Heart Healthy Foods
What you're putting on your plate affects more than just how your clothes fit. Watching your portion sizes, incorporating more exercise into your routine, and including more heart-healthy foods in your diet can also help lower your risk of heart disease.
Research from the American Heart Association shows that more than 92 million Americans are living with heart disease. Although the statistics are startling, it's not all doom and gloom. Julie Zumpano, a Registered Dietitian at the Cleveland Clinic, shares good news: "You can definitely reduce your risk of developing cardiovascular disease by eating certain foods every day."
Just what are those foods? Check out this list of heart-healthy foods that you may want to add to your shopping basket. Some might even surprise you.
Fatty fish like mackerel, sardines, tuna, and salmon deliver potent doses of omega-3 fatty acids, which are linked to a variety of health benefits. These include:
- Decreased blood pressure
- Lower total cholesterol
- Lower triglyceride levels
- Improved blood sugar levels
Incorporating more vegetables of all kinds is a great heart-healthy move. For example, carrots, red bell peppers, and acorn squash are all chock-full of carotenoids, fiber, and other vitamins that contribute to heart health. Leafy greens, broccoli, and asparagus may be the superstars of the veggie family.
- Greens: Options like collard greens, spinach, beet greens, and kale are loaded with minerals, antioxidants, and vitamins, including vitamin K. Research suggests that vitamin K helps protect your arteries and improves the way the cells inside your blood vessels work.
- Broccoli: Belonging to the cruciferous family of veggies, broccoli packs a heart-healthy punch of nutrients like vitamin E, vitamin C, folate, fiber, calcium, and potassium.
- Asparagus: This tender veggie is low in calories but high in nutrients like folate, beta-carotene, and fiber.
There's real wisdom in all that advice to eat more fruits and vegetables. Like veggies, most fruits are loaded with the nutrients you need to protect your heart health. Wondering which ones to choose? Consider these tasty options:
- Berries, including strawberries, blackberries, blueberries, and raspberries, are all high in phytonutrients and antioxidants that protect your cardiovascular system from inflammation. They're also linked to lower blood pressure levels, lower LDL cholesterol, and improved blood clotting.
- Papaya, cantaloupe, and oranges are good sources of fiber, potassium, beta-carotene, and magnesium.

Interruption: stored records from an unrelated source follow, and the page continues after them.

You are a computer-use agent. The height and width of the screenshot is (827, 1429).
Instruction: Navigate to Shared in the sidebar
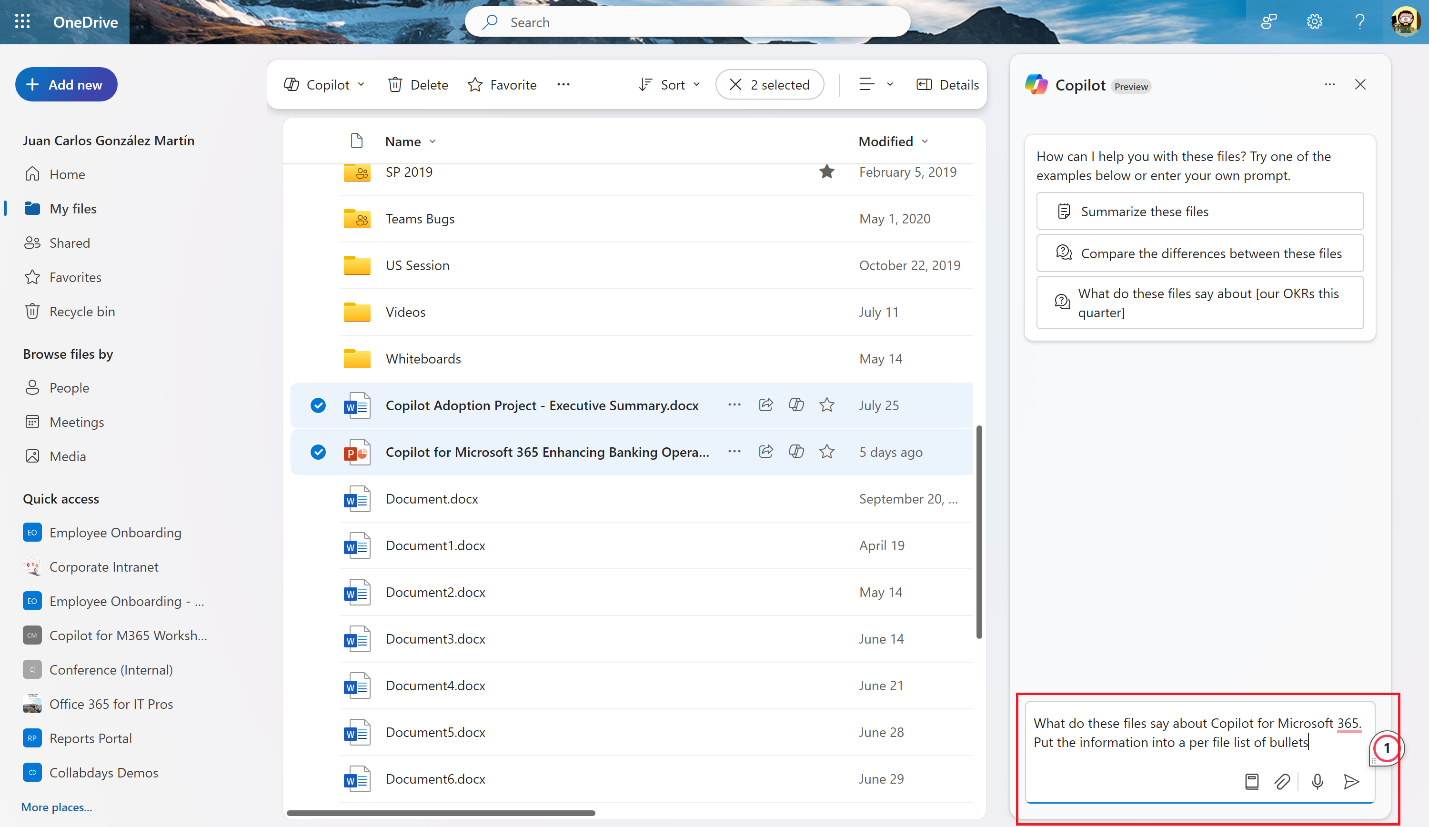coord(69,242)
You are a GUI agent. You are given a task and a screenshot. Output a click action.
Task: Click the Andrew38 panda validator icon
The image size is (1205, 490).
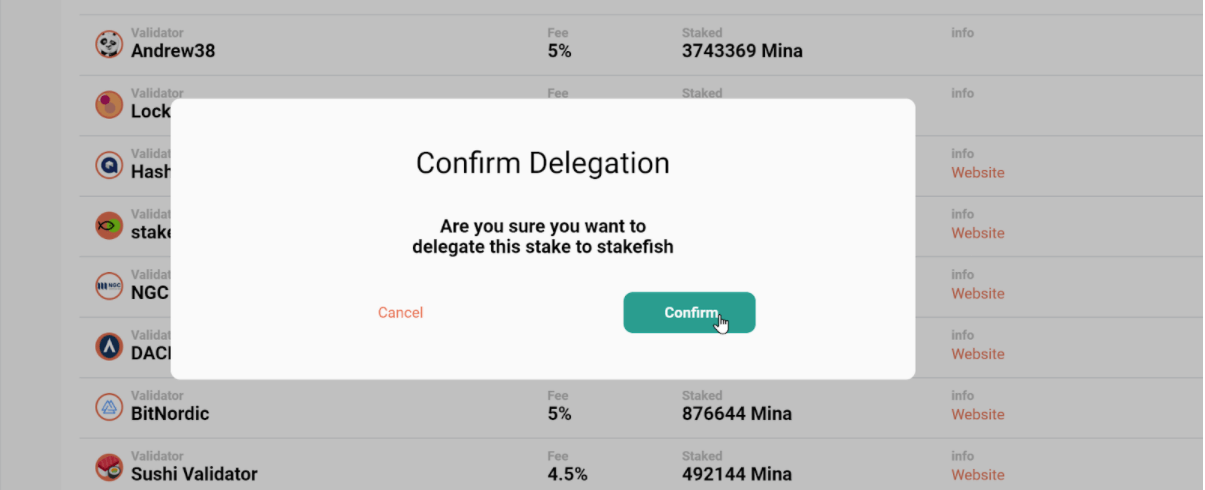click(109, 44)
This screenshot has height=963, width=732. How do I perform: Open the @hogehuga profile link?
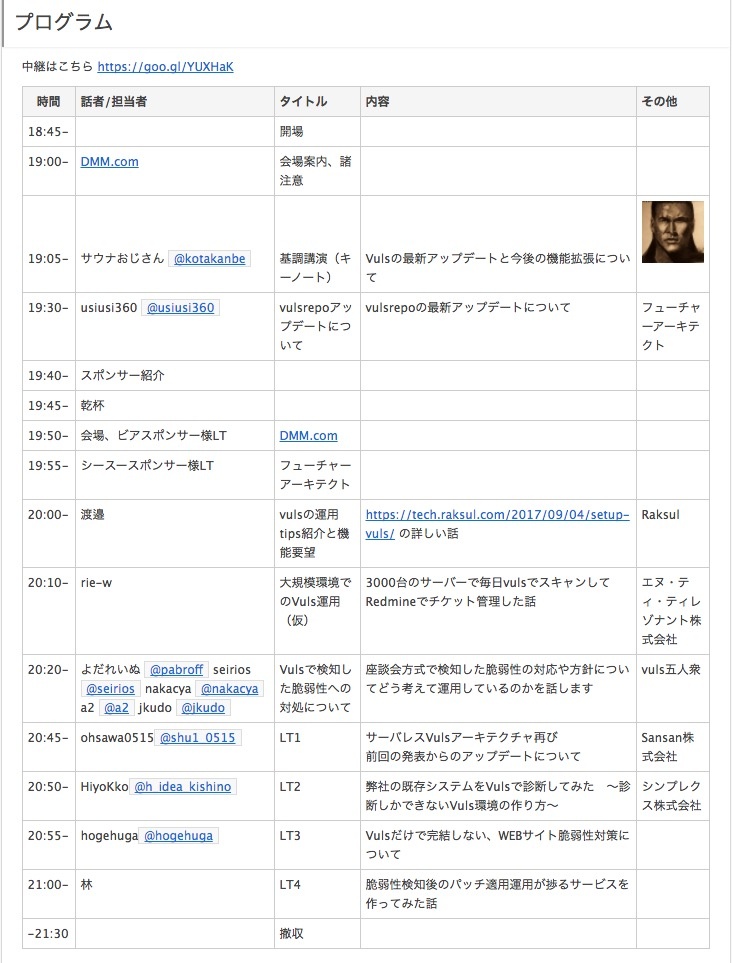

- Tomatoes offer vitamin C, lycopene, and a combination of alpha-carotene and beta-carotene.
- Avocadoes contain heart-healthy monounsaturated fats, which are linked to lower cholesterol levels, and potassium, which supports overall heart health.
Whole grains give you more complete nutrition than refined grains can. This is because they contain all three parts of the grain: the germ, bran, and endosperm. As a result, whole grains deliver hefty doses of fiber, which helps fight high cholesterol, high blood pressure, and your overall risk of developing heart disease. When you're shopping, read ingredient labels and choose foods with "whole grain" or "whole wheat" listed. Whole grains to consider include:
- Brown rice
Beans, beans, the musical fruit. The more you eat them, the more you …support your heart health? Beans such as pinto, kidney, black, and cannellini all contain resistant starch. This is a type of starch that's associated with lower risk of heart disease, decreased levels of triglycerides and cholesterol, and reduced blood pressure levels.
Nuts and Seeds
Go ahead and add a sprinkle to your salad. Not only are nuts and seeds a tasty addition to any dish, but they can also help keep your heart healthy. A few to consider include:
- Almonds: These nutrient-dense nuts are full of heart-healthy monounsaturated fats, fiber, and minerals. They're also linked to decreased belly fat, lower LDL cholesterol levels, and increased levels of HDL cholesterol, also known as "good" cholesterol.
- Walnuts: If you want to add potent micronutrients like copper, manganese, and magnesium to your diet, a serving of walnuts can help. Research suggests that eating walnuts could help lower cholesterol, decrease blood pressure, and reduce inflammation.
- Seeds: Flax, hemp, and chia are all known for their heart-healthy omega-3 fatty acids, fiber, and key nutrients that protect your heart and cardiovascular system while lowering blood pressure, cholesterol, and inflammation.
A Few Surprising Additions
While it's hardly shocking that fruits, vegetables, and whole grains made it to this list of heart-healthy foods, these selections might raise an eyebrow or two:
- Wine: Drinking one four-ounce glass of red wine per day (two for men) has been linked to boosting HDL ("good") cholesterol levels.
- Beer: Although overindulging isn't healthy for your heart or any other organ, recent research suggests that beer is as good for your heart as red wine is. Moderate consumption could reduce your risk of heart disease, stroke, and heart attack.
- Burgers: You might think burgers are off the menu if you're eating for heart health, but if you choose grass-fed beef, you can go ahead and chow down. Grass-fed beef contains heart-healthy omega-3 fatty acids along with vitamin E, which protects your ticker.